While many anti-junta groups participate in these illicit activities as well, it is important to single out the junta for its overarching responsibility to combat lawlessness in Burma. It is the junta that is the, admittedly loosely recognized, governing authority of the country. People looking in on the conflict must not conflate the responsibilities of non-governmental rebel or paramilitary groups with those of the junta, an established state actor that signed on to a rigid social contract with its citizens.
After overthrowing the democratically elected National League for Democracy in 2021, the junta bears full responsibility for the collapse of the rule of law in the country and the boom in illicit markets that has inevitably followed. It tore apart already feeble democratic institutions — ones it had already worked to undermine during the brief civilian government — and fostered an atmosphere where corruption and criminality go unchecked.

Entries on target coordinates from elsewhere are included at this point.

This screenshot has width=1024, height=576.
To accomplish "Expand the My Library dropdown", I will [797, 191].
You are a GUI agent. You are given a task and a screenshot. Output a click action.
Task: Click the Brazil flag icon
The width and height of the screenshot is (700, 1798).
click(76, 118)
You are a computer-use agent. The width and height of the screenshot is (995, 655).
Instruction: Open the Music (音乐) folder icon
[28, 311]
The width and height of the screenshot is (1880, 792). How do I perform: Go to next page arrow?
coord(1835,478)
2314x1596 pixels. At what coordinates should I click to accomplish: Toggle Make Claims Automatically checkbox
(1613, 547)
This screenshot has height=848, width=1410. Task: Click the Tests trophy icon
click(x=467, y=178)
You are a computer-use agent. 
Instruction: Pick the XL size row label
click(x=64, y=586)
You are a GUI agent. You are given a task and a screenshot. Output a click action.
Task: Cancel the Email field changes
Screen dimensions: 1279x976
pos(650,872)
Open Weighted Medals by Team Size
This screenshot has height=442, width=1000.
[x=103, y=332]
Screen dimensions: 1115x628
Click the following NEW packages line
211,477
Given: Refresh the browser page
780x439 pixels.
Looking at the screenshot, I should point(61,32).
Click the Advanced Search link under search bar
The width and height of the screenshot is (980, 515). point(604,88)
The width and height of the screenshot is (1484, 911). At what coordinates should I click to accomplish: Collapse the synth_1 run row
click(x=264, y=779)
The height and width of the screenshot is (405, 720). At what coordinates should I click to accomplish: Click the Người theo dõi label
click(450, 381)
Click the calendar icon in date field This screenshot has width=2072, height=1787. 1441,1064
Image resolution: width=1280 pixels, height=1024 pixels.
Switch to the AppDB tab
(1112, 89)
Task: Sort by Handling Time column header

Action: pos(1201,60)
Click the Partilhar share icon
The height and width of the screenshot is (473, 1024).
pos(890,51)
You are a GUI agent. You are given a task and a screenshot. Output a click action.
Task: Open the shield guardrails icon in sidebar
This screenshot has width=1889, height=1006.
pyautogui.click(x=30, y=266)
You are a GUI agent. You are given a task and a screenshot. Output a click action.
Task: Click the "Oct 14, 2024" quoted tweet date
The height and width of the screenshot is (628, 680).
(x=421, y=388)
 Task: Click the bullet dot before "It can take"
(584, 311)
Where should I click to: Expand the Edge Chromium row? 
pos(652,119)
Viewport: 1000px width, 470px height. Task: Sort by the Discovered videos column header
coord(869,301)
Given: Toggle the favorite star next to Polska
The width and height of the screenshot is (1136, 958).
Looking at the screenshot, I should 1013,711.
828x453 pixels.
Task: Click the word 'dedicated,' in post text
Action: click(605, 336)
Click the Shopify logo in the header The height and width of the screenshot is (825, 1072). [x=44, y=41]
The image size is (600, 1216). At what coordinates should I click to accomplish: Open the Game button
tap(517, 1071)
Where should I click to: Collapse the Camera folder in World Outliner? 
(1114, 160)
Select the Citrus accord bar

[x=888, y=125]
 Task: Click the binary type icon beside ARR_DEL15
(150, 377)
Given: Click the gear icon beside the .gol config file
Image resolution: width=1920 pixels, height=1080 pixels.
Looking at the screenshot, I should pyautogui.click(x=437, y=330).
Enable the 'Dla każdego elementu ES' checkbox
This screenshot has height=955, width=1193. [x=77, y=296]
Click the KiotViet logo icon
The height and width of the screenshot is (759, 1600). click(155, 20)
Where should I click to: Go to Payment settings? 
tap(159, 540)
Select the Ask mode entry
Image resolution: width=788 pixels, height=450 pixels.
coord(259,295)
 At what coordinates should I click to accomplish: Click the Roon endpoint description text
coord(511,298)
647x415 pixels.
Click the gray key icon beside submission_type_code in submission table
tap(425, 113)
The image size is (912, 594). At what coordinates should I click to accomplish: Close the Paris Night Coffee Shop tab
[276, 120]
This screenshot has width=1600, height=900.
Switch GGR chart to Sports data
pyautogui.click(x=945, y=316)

This is not a modern problem; it is one built on decades of military capture. Junta control, led by two distinct groups from 1962 until 2011, created a system of paralyzingly weak institutions, gave the military widespread power and made the judiciary completely subordinate to military authority.
It is a system that has allowed opportunist commanders like Colonel Saw Chit Thu — who, since early 2024, has distanced himself from weakening junta control, at least on paper — to expand their personal criminal enterprises in Burma at the expense of millions.
Put bluntly: This chaos didn’t suddenly appear when the junta reclaimed power in 2021. It is the predictable outcome of decades of institutional decay, hollowed out by corrupt military leaders and local strongmen who have turned state failure into profit. Until the very system that the current Burmese state runs on is remodelled in its entirety, every attempt to tape it back together will result in similar failure.